__TO DO__. Although the listing below holds pictures, reproduce only its lines from the one containing "Download the Docker app" through the last, exactly and without them.

__SOURCE MATERIAL__.
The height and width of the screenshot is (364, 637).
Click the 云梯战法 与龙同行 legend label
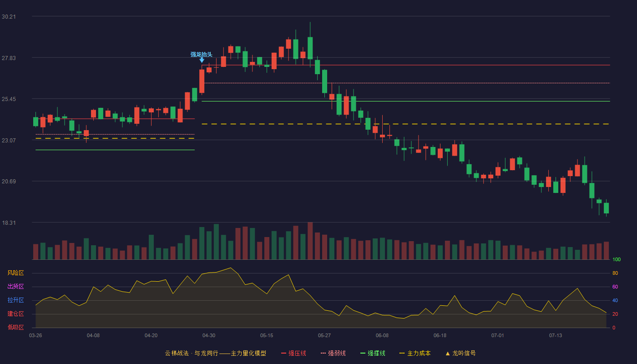(x=192, y=353)
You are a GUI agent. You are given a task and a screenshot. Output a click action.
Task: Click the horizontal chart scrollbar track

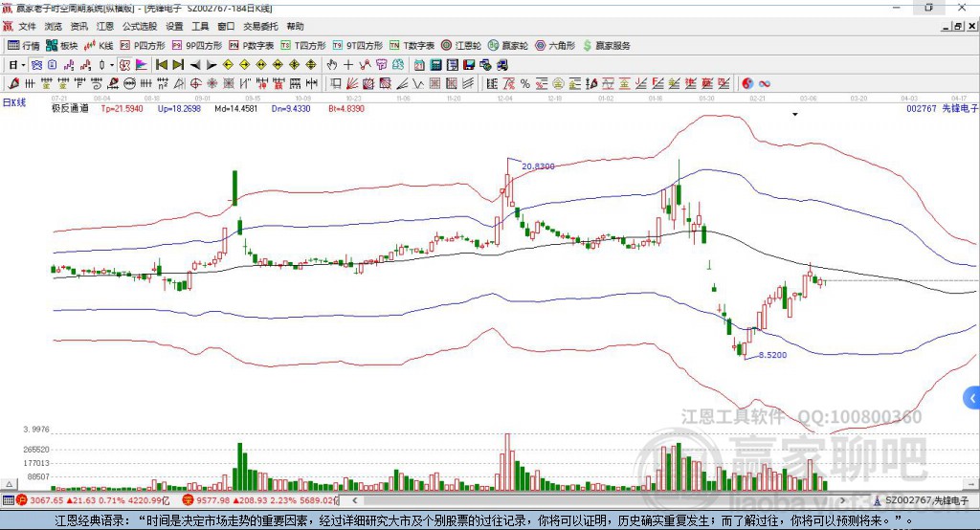(x=599, y=500)
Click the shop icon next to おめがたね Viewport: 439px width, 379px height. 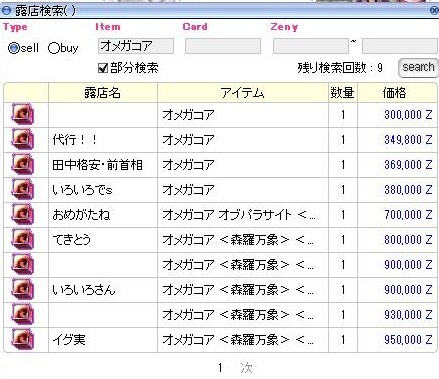tap(23, 214)
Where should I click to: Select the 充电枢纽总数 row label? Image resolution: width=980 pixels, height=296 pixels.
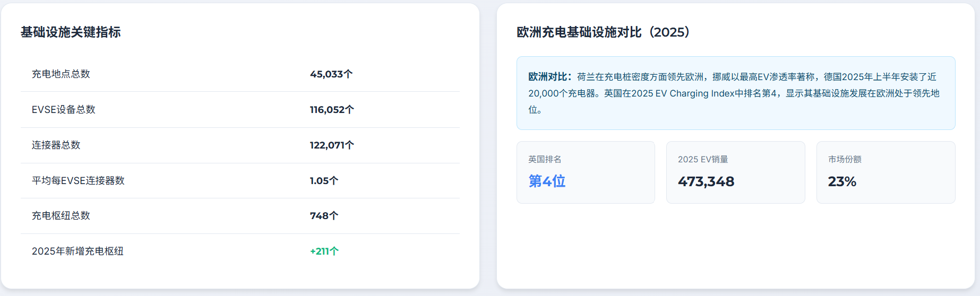click(x=61, y=216)
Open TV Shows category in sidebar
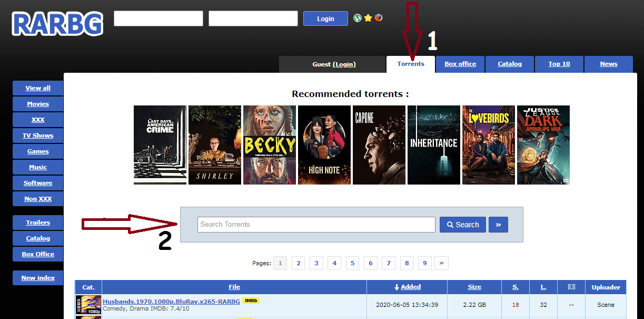644x319 pixels. pyautogui.click(x=38, y=136)
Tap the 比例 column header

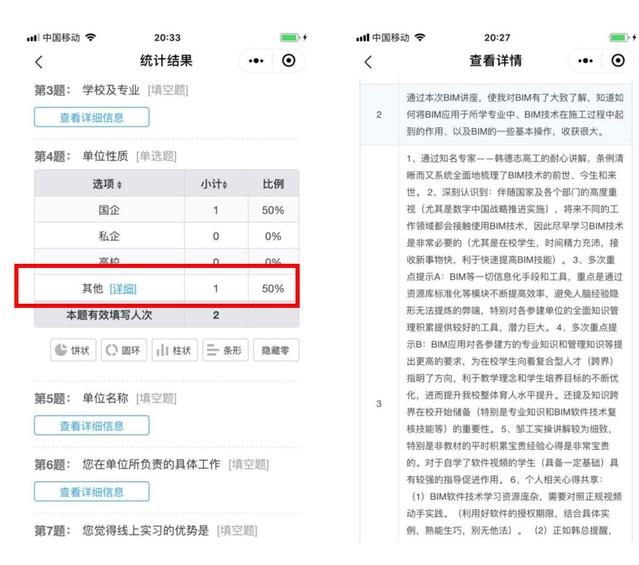(272, 185)
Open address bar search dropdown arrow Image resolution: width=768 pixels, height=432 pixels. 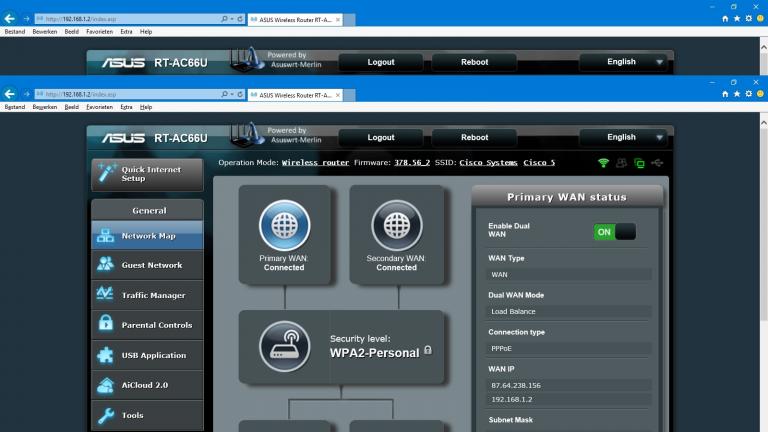(x=231, y=94)
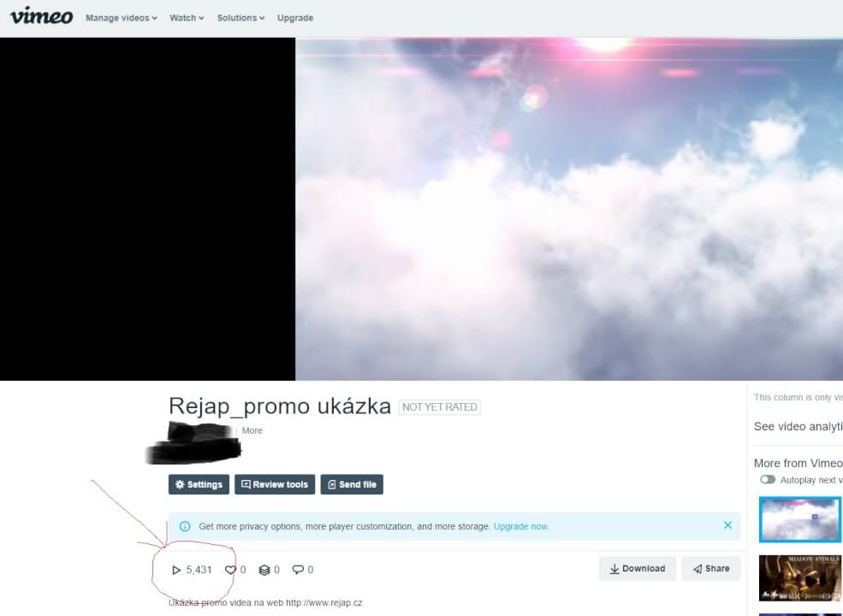Viewport: 843px width, 616px height.
Task: Open the clouds video thumbnail under More from Vimeo
Action: (801, 519)
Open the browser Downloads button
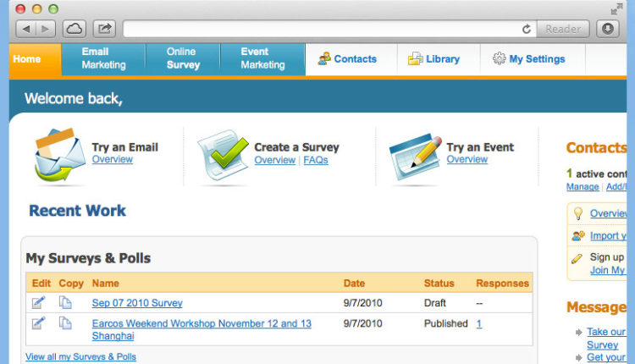This screenshot has height=364, width=635. click(608, 29)
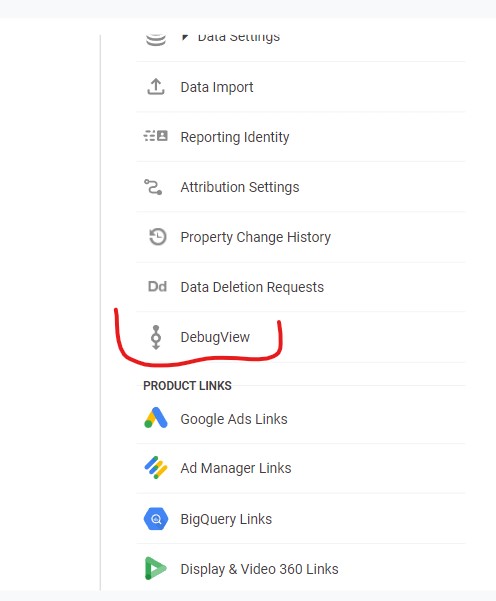Open DebugView from the property menu
The image size is (496, 601).
pos(301,337)
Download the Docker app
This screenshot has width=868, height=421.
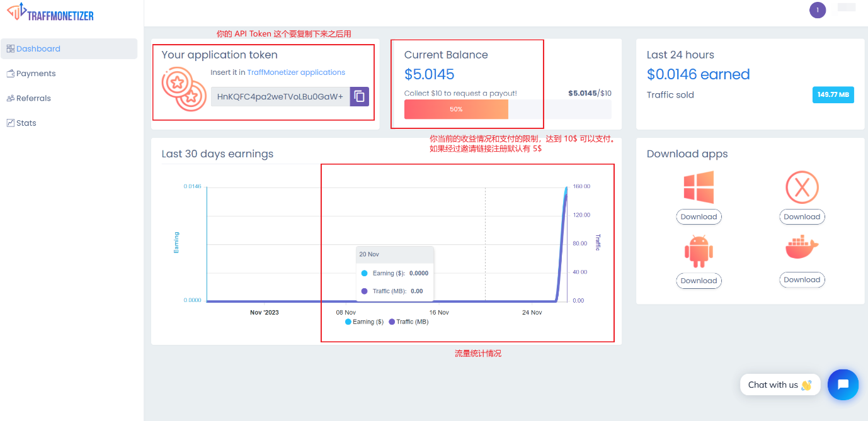(801, 279)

__EXERCISE RESPONSE__.
Download the Docker app
This screenshot has width=868, height=421.
(801, 279)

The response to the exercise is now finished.